Clinical and biological features predictive of survival after relapse of neuroblastoma: A study from the International Neuroblastoma (NB) Risk Group (INRG) Database.

Abstract

9518 Background: In NB, most patients (pts) who relapse eventually die. Prognostic factors are used to stratify treatment at diagnosis, but typically not at the time of relapse. Our goals were to determine a) which factors were predictive of time to death post-relapse; b) if time from diagnosis until relapse/progression has a predictive role. Methods: Retrospective analysis included INRG pts with first event of relapse, progressive disease, or secondary malignancy (excluding pts whose first event was death).

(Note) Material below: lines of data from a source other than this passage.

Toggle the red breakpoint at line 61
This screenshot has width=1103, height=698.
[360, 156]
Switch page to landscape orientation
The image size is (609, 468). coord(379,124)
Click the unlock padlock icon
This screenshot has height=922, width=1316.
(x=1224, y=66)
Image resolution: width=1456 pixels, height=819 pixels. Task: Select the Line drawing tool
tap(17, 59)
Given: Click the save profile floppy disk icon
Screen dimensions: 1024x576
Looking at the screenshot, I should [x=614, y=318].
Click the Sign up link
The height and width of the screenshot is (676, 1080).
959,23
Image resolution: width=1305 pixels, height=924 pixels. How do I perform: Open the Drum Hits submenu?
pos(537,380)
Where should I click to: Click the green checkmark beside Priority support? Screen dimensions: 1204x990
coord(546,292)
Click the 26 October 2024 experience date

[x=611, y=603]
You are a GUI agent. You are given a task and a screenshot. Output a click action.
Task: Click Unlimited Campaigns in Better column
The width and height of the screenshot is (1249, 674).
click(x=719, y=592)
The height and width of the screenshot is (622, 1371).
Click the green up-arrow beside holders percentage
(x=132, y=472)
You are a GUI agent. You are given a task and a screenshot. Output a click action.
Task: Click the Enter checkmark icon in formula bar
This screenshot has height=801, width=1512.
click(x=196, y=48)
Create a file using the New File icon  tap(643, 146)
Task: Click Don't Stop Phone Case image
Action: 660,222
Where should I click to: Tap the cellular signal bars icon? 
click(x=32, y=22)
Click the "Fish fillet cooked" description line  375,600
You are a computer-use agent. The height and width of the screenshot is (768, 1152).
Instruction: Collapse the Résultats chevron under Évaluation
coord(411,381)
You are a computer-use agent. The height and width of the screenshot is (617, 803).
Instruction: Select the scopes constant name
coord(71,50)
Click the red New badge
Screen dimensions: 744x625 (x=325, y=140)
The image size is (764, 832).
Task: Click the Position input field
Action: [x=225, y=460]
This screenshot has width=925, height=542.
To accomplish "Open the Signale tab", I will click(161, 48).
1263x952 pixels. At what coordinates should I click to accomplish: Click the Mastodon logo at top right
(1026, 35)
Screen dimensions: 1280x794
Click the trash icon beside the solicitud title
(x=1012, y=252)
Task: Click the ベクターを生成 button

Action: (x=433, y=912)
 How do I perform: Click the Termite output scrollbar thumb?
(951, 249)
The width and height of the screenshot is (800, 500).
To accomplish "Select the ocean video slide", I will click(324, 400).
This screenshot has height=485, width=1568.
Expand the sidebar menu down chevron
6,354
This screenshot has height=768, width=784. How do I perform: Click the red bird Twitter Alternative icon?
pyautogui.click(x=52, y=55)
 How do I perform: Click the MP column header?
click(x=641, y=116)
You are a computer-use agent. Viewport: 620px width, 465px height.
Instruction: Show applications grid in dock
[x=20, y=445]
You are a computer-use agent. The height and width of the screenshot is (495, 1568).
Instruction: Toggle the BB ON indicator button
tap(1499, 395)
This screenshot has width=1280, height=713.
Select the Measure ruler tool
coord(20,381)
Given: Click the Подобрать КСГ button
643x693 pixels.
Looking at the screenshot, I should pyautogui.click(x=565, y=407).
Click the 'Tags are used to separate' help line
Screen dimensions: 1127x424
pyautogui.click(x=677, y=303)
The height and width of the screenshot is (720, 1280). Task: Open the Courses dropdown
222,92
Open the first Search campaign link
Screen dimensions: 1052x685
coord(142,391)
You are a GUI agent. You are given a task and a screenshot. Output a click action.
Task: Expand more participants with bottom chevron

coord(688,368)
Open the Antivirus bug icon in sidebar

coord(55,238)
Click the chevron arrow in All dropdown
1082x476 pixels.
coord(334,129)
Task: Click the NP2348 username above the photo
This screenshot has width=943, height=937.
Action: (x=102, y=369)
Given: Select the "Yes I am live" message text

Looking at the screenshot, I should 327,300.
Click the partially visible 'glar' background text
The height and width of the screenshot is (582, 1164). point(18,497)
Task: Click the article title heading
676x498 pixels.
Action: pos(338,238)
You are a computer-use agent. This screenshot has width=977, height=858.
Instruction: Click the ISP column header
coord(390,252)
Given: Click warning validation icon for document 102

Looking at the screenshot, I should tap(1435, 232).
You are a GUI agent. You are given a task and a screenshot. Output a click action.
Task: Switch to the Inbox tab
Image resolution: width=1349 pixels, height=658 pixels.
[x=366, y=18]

Time from diagnosis until event (“time-to-first-event”) was calculated and analyzed as <1 year (yr) vs ≥1 yr. 5-yr estimates of overall survival (OS ± standard error), time from first event until death or last contact, are presented (lifetable methods). Time-to-first-event was tested in a multivariable Cox model (adjusting for nonproportional hazards) with clinical and biologic factors; hazard ratios (HR) for increased risk of death post-relapse were calculated. Results: From 8,800 INRG pts, 2,266 experienced a non-death first event. Median time to relapse was 13.2 months (mo) (range: 1 day to 11.4 yrs). The 5-yr OS after first event was 20%±1%. Time-to-first-event (HR=1.8), age >18 mo (HR=2.3), INSS stage 4 (HR=3.4), MYCN amplified (HR=2.8), diploidy (HR=1.6), high MKI (HR=2.0), undifferentiated grade (HR=1.6), and 1p aberration (HR=1.7) were significantly predictive of death after relapse (p<0.0001), but not 11q aberration. Compared to pts whose first event occurred <6 mo from diagnosis, pts who relapsed 6-<18 mo from diagnosis had increased risk of death, while relapses ≥18 mo from diagnosis had decreased risk of death. Shorter time- to-first-event was not independently predictive of death after adjustment for undifferentiated grade, high MKI, MYCN amplification, or diploidy. Conclusions: Time to first relapse is a significant predictor of time to death after relapse; however, the risk of death is higher for pts who relapse within 6-<18 mo, but lower for pts who relapse ≥18 mo from diagnosis. Stratification of relapsed NB pts according to the timing of first relapse, age, stage, MYCN, and MKI, and diploidy is important in retrieval study designs. No significant financial relationships to disclose.